Assignment: Write out nothing but the lines from the one containing "How do I perform: Zoom" through the last line below, both included, and without the pictures.

Records contained in a dataset
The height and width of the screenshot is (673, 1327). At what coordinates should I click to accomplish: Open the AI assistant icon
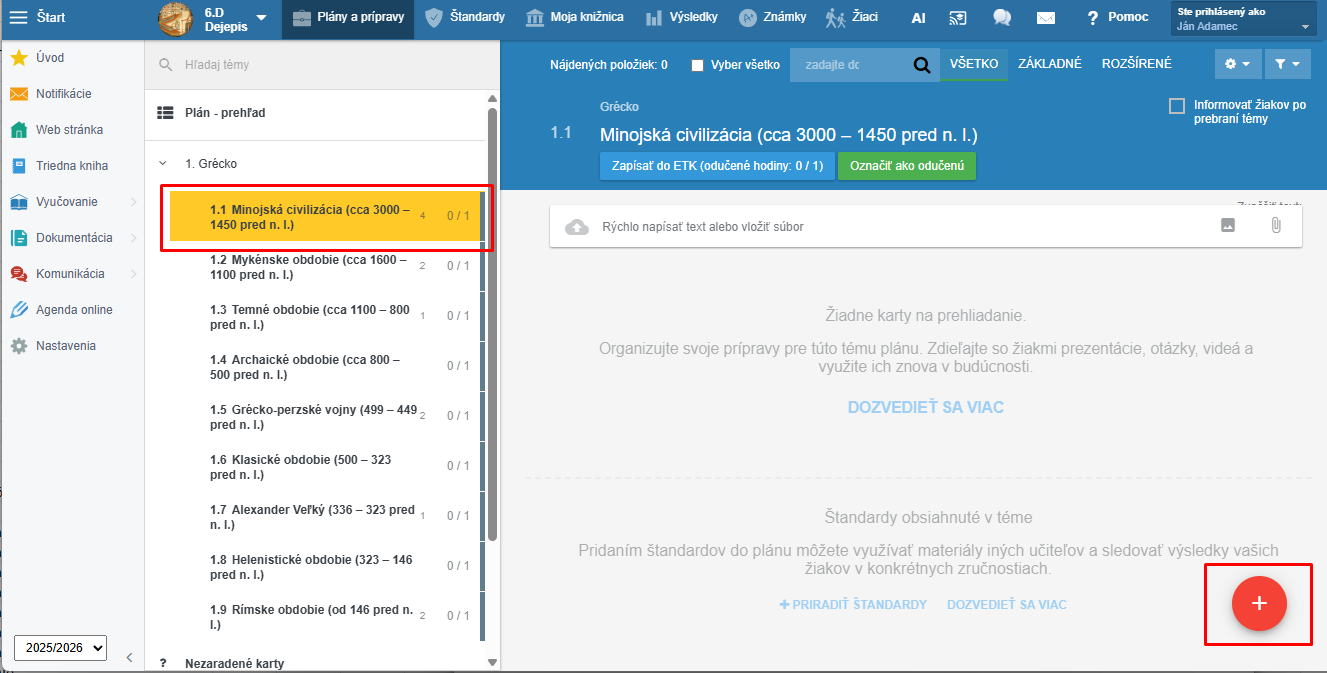918,17
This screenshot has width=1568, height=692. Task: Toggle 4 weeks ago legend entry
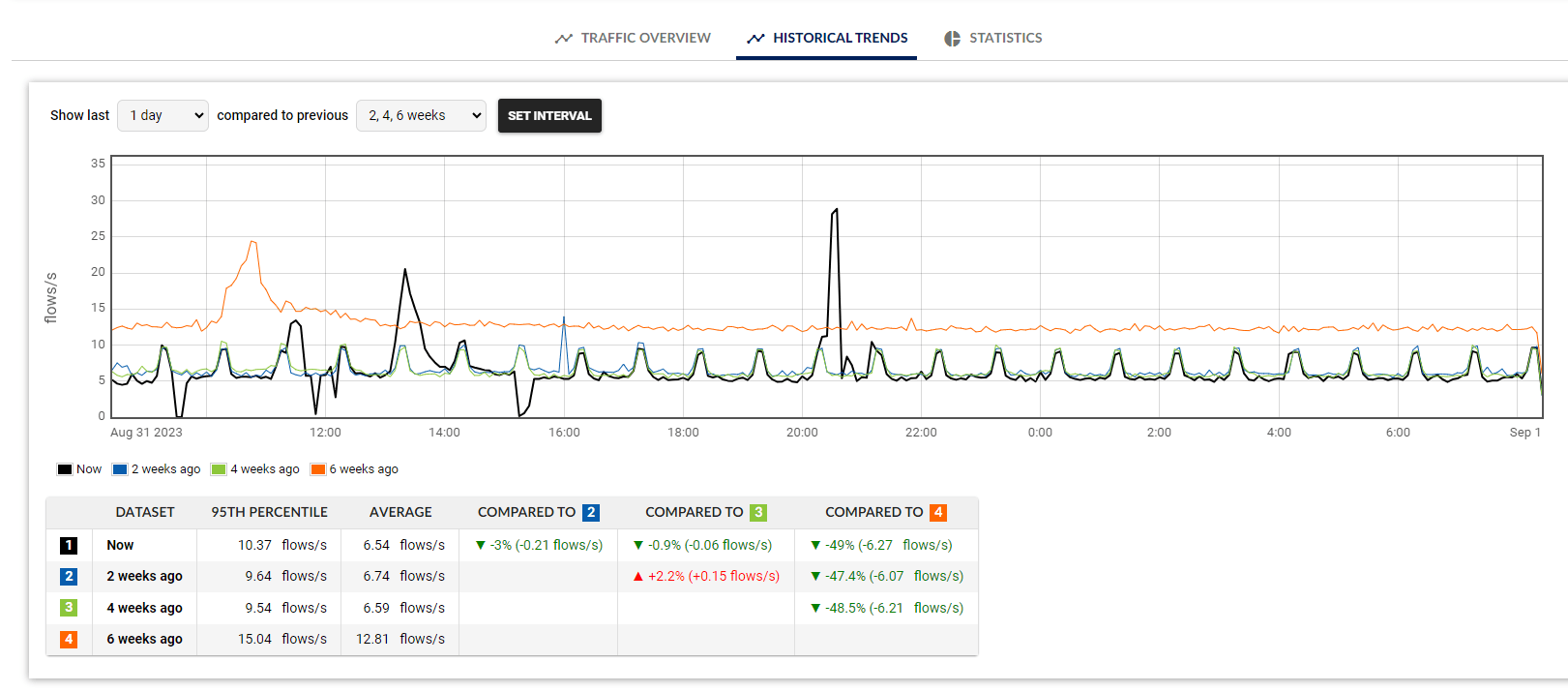pos(255,469)
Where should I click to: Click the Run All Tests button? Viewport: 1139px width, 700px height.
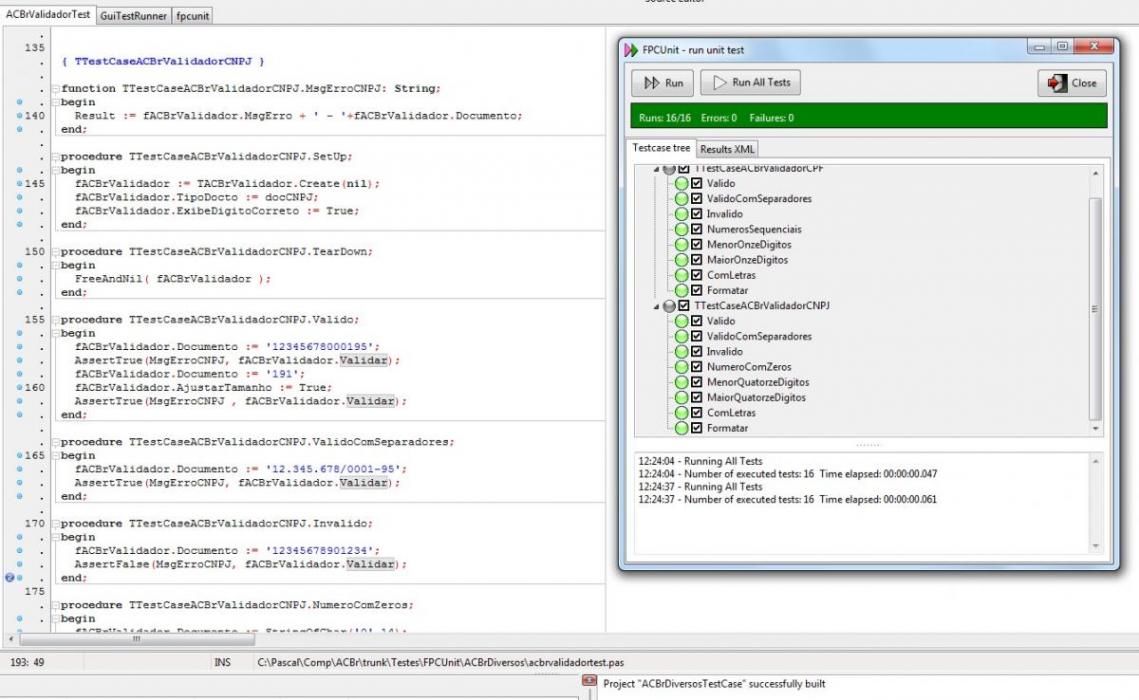tap(750, 83)
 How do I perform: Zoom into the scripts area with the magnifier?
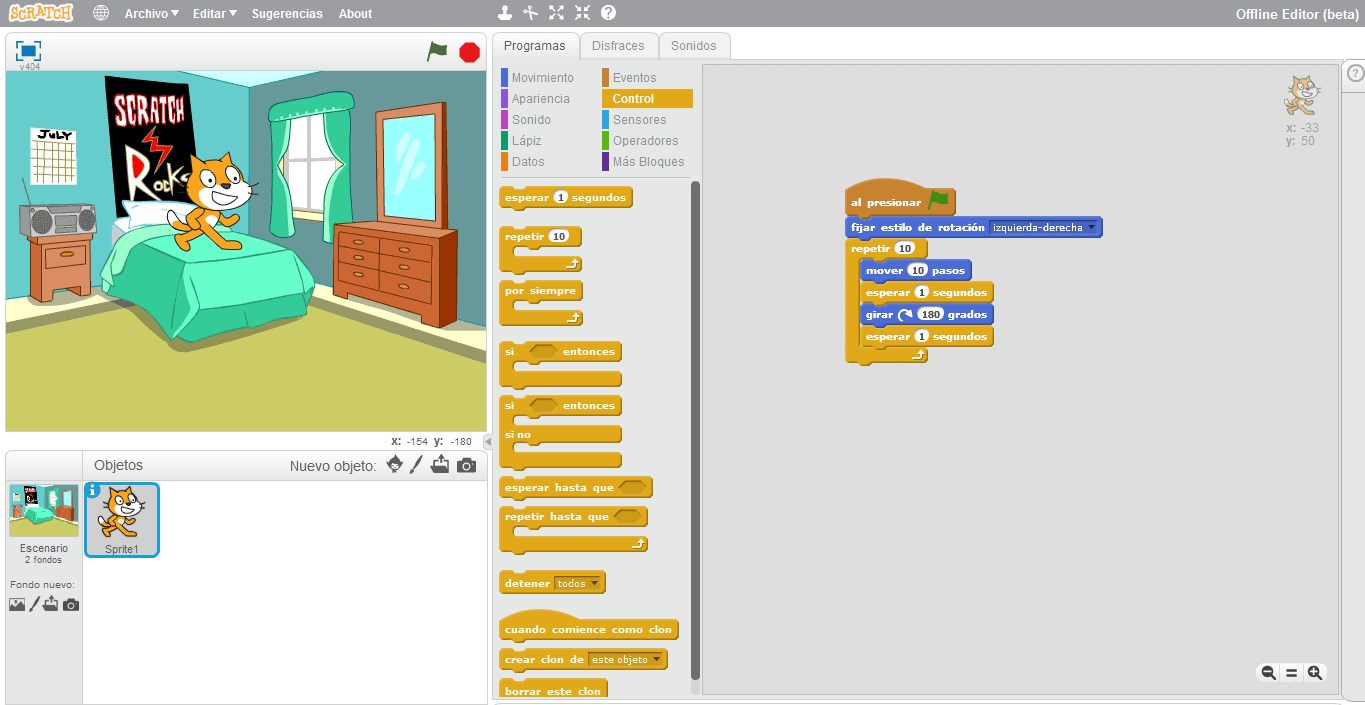(x=1317, y=672)
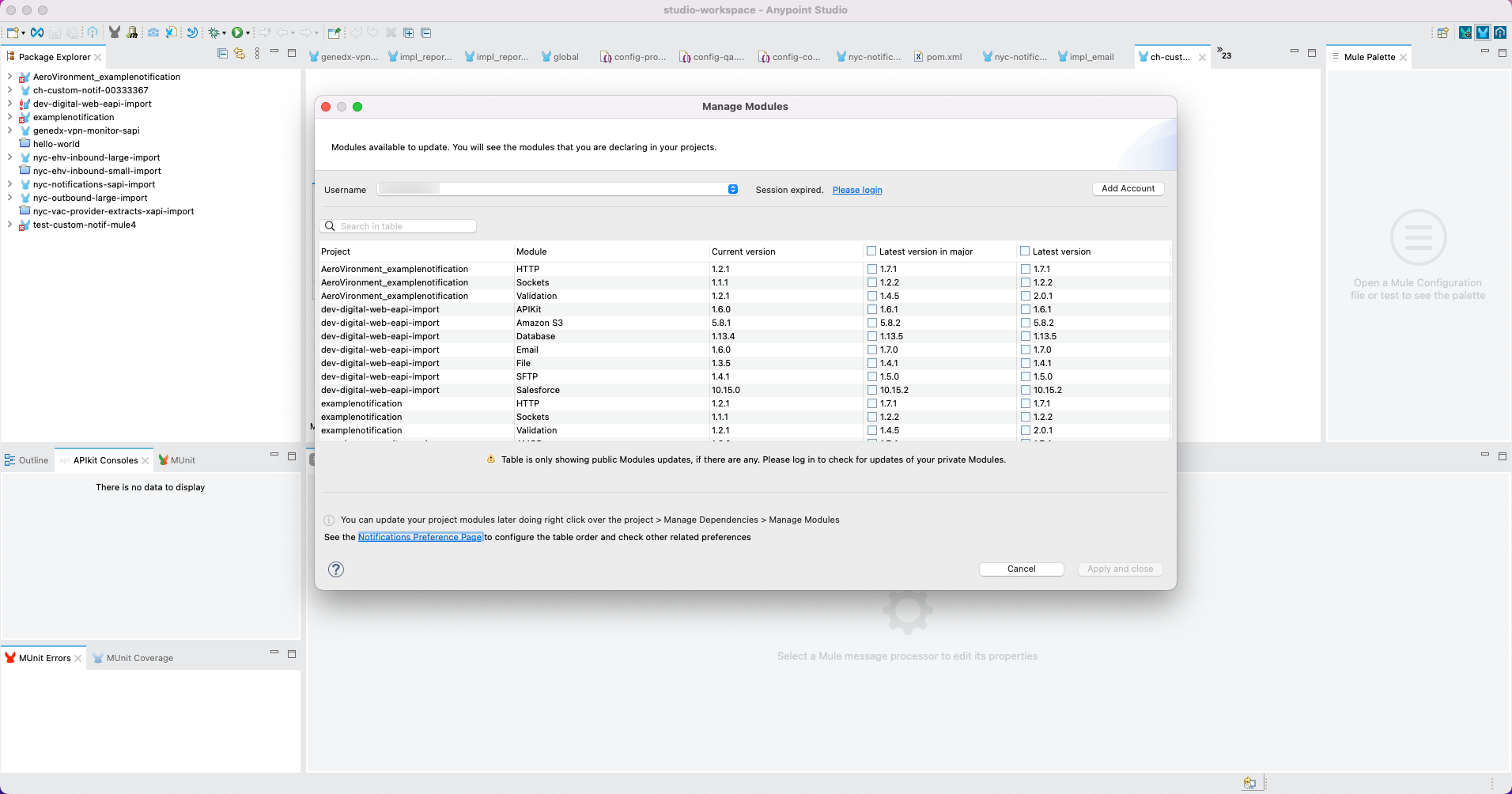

Task answer:
 How do I perform: Zoom into the scripts area with the magnifier?
(x=1317, y=672)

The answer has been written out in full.